Wolf received her undergraduate degree from the University of Pennsylvania in 1976 and a master's degree in early childhood education from Columbia University in 1980. In 1995, she earned a law degree from Georgetown University Law Center.

She lived in both Manhattan and Washington, D.C. and died in 2008.

== Career ==
Wolf served on the Metropolitan Museum of Art Junior Committee and the Whitney Museum of American Art Friends Council and was a supporter of the Frick Collection, all in New York City. She was also a supporter of the UJA Federation of New York. Wolf was the past president of the Federal Bar Association, Capitol Hill Chapter

Wolf was appointed by President Reagan to the U.S. Commission of Fine Arts from 1985 to 1990. She was the youngest person to be appointed at that time and took the place of Edward Durell Stone Jr. During this time, she led the campaign to update the designs on the United States' coinage in order to drive demand by collectors and reduce the federal deficit by potentially $2.3 billion, a figure that was coined by David C. Harper, the editor of Numismatic News and ally. With the support of the California Senator Alan Cranston and Rep. Henry B Gonzalez (D-Tex), the proposed bill passed through the House of Representatives but was blocked in the Senate.
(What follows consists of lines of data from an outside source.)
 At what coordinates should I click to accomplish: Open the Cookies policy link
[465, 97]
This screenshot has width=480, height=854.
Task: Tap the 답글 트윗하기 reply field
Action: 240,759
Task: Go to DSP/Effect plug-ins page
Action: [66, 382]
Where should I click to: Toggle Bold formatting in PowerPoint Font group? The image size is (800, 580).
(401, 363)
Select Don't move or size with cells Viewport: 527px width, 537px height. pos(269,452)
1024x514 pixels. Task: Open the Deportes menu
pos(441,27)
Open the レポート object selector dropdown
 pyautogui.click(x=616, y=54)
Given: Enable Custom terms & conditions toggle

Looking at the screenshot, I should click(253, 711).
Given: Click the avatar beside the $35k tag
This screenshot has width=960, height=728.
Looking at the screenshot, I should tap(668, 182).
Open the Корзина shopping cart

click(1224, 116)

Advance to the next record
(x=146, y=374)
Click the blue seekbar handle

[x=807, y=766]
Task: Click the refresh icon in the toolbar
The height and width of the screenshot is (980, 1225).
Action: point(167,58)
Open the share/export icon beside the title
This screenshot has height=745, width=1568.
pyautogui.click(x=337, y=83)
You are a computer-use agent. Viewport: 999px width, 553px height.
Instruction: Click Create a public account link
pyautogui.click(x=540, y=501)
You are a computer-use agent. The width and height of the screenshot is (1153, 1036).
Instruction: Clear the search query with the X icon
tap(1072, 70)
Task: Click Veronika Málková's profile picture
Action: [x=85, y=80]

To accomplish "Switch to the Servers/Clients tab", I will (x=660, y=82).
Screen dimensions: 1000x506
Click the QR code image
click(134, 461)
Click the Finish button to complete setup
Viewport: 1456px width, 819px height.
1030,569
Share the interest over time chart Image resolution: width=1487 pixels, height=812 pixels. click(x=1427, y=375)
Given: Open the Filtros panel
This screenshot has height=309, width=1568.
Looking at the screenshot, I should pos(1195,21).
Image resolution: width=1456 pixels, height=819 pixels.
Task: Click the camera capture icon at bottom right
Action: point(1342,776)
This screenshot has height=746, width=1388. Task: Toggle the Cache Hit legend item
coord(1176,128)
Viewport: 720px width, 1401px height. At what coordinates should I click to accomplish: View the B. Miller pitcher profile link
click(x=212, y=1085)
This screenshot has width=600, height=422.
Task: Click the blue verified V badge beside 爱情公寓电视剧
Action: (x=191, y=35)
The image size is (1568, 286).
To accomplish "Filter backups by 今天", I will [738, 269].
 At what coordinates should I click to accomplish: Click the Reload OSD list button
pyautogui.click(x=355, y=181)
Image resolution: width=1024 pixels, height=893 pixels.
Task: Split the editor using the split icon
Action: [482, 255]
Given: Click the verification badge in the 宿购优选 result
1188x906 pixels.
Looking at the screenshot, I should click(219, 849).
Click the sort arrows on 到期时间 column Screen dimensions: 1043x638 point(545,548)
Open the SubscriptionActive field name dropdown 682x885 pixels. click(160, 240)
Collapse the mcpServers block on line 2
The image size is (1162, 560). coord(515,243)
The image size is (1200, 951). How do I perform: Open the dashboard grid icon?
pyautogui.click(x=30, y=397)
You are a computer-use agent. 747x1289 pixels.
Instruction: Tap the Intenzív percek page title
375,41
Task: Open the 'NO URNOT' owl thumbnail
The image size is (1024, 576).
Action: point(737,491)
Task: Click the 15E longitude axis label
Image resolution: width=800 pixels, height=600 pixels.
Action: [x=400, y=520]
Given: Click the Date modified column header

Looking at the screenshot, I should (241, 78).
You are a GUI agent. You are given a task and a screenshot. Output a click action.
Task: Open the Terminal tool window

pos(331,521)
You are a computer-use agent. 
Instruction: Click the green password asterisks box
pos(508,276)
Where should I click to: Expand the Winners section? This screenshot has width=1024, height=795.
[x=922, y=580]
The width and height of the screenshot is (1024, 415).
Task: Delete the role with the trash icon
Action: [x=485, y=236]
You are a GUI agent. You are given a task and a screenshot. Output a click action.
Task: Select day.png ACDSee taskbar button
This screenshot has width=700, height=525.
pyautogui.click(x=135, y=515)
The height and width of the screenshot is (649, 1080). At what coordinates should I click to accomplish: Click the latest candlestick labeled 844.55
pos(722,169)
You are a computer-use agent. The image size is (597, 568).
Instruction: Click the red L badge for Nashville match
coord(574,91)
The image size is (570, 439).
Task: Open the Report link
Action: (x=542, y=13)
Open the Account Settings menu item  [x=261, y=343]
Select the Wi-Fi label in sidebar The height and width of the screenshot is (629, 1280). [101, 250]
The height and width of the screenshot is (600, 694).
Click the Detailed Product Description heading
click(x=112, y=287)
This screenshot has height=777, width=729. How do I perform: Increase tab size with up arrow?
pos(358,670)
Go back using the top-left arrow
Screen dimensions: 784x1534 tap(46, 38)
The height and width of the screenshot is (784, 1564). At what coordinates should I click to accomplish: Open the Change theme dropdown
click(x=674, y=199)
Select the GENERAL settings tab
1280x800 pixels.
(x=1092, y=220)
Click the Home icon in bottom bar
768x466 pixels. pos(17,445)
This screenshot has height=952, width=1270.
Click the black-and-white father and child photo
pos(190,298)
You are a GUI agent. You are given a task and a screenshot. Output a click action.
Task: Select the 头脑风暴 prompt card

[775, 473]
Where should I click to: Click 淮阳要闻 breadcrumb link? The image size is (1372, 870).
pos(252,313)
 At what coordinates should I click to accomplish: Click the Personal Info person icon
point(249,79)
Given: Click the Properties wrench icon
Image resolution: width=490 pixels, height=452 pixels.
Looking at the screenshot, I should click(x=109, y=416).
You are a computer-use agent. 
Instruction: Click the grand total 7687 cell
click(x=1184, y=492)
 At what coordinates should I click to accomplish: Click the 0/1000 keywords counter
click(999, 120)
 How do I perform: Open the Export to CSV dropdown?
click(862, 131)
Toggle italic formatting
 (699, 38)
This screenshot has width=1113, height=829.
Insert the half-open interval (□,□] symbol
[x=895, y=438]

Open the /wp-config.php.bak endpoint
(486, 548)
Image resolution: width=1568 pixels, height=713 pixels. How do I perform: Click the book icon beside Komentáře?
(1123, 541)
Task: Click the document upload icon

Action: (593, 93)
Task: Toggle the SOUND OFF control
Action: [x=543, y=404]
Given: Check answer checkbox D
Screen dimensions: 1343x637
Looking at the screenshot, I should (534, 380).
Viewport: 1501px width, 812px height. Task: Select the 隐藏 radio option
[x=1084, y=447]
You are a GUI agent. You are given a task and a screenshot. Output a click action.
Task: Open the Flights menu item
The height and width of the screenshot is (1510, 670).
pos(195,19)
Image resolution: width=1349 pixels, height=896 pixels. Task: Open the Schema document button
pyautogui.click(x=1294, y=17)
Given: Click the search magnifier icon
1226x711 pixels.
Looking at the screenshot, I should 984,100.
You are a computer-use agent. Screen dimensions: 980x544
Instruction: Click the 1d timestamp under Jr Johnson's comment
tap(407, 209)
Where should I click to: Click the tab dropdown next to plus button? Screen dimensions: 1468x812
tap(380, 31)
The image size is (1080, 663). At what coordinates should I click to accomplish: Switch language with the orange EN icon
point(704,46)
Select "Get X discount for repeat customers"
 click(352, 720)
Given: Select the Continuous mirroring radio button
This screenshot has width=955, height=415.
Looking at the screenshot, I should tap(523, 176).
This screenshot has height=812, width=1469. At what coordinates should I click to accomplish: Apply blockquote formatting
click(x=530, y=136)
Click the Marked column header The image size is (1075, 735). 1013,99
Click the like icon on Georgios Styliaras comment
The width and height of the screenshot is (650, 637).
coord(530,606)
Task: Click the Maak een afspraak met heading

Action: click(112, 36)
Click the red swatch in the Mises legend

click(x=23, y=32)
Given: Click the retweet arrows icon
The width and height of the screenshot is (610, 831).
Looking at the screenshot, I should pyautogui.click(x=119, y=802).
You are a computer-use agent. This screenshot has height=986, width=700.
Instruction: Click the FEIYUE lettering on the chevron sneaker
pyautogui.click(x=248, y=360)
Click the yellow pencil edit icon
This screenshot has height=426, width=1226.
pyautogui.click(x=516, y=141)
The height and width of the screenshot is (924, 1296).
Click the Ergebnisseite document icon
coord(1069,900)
Wolf was described as a person who "dies on every molehill."

Her lobbying efforts in the 1980s have been credited for paving the way for this legislation in 2000 and the 2020s.

She served on the Rockefeller University Council for 15 years, where she supported medical research. She was a benefactor of the Metropolitan Museum of Art.

Wolf served on the following boards:

- U.S. Senate Preservation Board of Trustees
- The Library of Congress Madison Council
- The Foundation for the National Archives Board of Trustees
- The National Public Radio Foundation Board of Trustees
- The National Trust for Historic Preservation Council
- The Georgetown University Law Center Board of Visitors
- The Kennedy Center National Committee for the Performing Arts
- The International Committee on the Arts
- The National Symphony Orchestra National Trustees
- The Washington National Opera Board of Trustees
- The Smithsonian Council of American Art

== Legacy ==
On Wednesday, January 23, 2008, John L. Mica (R-FL) spoke several remarks in the House of Representatives in honor of Wolf's passing.

A similar event occurred on January 22, 2008 in the United States Senate.

After her death, her brothers donated an art piece to the National Gallery of Art in her honor.

== Additional sources ==

- Paul M. Green, The One Person Who Made a Difference, "Numismatic News" (July 4, 1988): 18.
- Thomas E. Luebke, ed., "Civic Art: A Centennial History of the U.S. Commission of Fine Arts" (Washington, D.C.: U.S. Commission of Fine Arts, 2013): Appendix B.
- Bill McAllister, Maverick in the Realm of the Coin, "Washington Post" (December 5, 1989): C1.
- Timothy Rolands, Wolf Remembers Coinage Redesign Campaign, "Numismatic News" (February 2, 1999): 14.